Like MGMA, the Ann Arbor, Mich.-based College of Healthcare Information Management Executives (CHIME) was pleased with those measures from CMS. However, CHIME did express concern because the final rule came out so late in the year.
"CHIME has long called for a 90-day reporting period and applauds CMS for adopting this new standard. While several members are positioned to take advantage of this shorter period, others will be challenged to meet it since there are fewer than 90 days remaining in the year. We urge CMS to implement a hardship exemption for those unable to meet this timeframe," CHIME Board of Trustees Chair Charles E. Christian, said in a statement.
The MGMA's Tennant said something similar, noting that many EPs were waiting on their software updates before moving ahead. "We're looking into options for EPs," he said. For new meaningful use providers, there is a 90-day reporting requirement, rather than a full-year reporting requirement, in 2016 and 2017.
Stage 3 Disappointment
The biggest disappointment from MGMA's point-of-view, however, is the inclusion of final Stage 3 requirements. Tennant said that MGMA and other associations, as well as members of Congress, have urged CMS to delay publication of Stage 3 rules until there is more experience derived from Stage 2.

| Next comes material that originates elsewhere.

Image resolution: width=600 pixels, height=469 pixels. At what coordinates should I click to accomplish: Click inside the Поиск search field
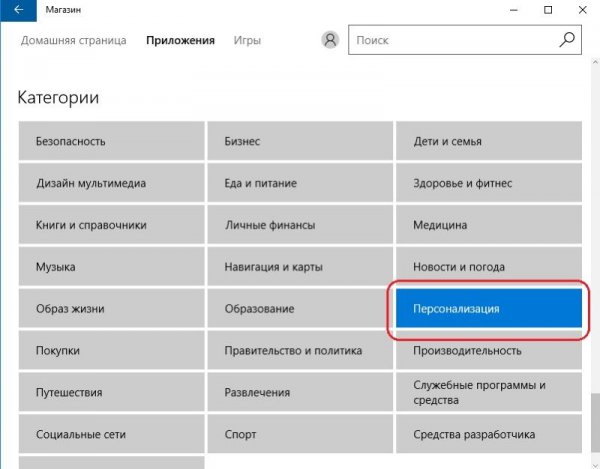450,41
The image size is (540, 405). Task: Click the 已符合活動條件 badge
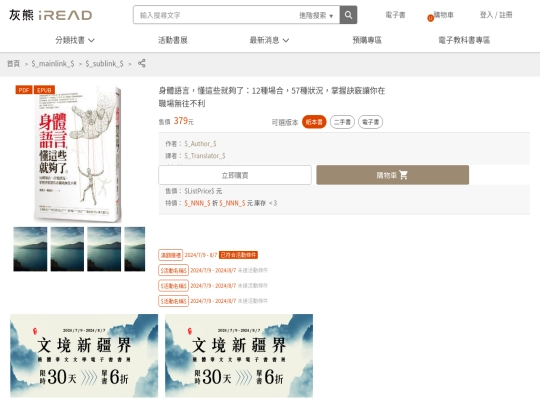point(238,255)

"[CMS] did lower thresholds for key measures in Stage 3, reducing the [VDT] and secure messaging requirements to 5 percent, but it's overall disappointing that Stage 3 wasn't delayed period," Tennant said. Currently, Stage 3 is optional for EPs in 2017 and required by 2018.
The Chicago-based AMA, another group that lobbied to delay Stage 3, released a statement echoing Tennant's sentiments. "The AMA continues to believe that Stage 3 requires significant changes to ensure successful participation, and improve the usability and interoperability of [EHR] systems," the AMA's Stephen J. Stack, an emergency physician, said in a statement.
From Meaningful Use to MIPS
On a positive note, as part of the final rule, CMS is asking for feedback on Stage 3 of the EHR Incentive Program, as it relates to the Medicare Access and CHIP Reauthorization Act of 2015 (MACRA), which established the Merit-based Incentive Payment System (MIPS). MIPS consolidates several physician quality reporting programs by 2019. CMS is looking to use this comment period to shape the future of the EHR Incentive Program during rulemaking to implement MACRA.
MIPS could lead to significant changes to meaningful use, said Tennant, noting that the "program continues to be fluid." There is also a chance Congress could step in, he said. In other words, MGMA isn't giving up its fight to advocate for a delay to Stage 3.
John Halamka, a noted health IT expert and the CIO for the Boston-based Beth Israel Deaconess Medical Center, said as much in his blog reacting to the news. "It would not surprise me that the CMS final rules are not really final," he noted.
Still, one important thing for physicians to know is that as of today, there are still penalties for non-compliance to meaningful use. Tennant said it would take an act of Congress to remove them. He also noted that under MIPS, EPs could very well still see reductions in payment for non-adherence to meaningful use-type regulations. "If an EP decides to not participate [in the EHR Incentive Program] in 2017, that could result in a lower MIPS score," he said.
Tennant also warns EPs that the main reason they're failing meaningful use audits is failure to conduct a security risk adjustment. He said they cannot ignore that component of the program.
Pediatrician Rebecca Fox, based in Loudon, Va., saw little surprise in the latest CMS announcement. She foresees a future where CMS' "pay-for-performance" model, which is basically what MIPS boils down to, is adopted by third-party payers.
"Personally, I think this will be very difficult for most U.S. physicians with our current healthcare model. And [to take] a very dystopian view of medicine reimbursements in the coming years, physicians will be paid less and patients will pay higher premiums if they don't follow the recommended medical procedures and lab work as documented in their charts. The only winners will be the insurance companies," Fox said.
As part of yesterday's news, CMS and the Office for the National Coordinator of Health IT (ONC) released a final version of its
interoperability roadmap.
Physicians Practice will have more on this news as it develops.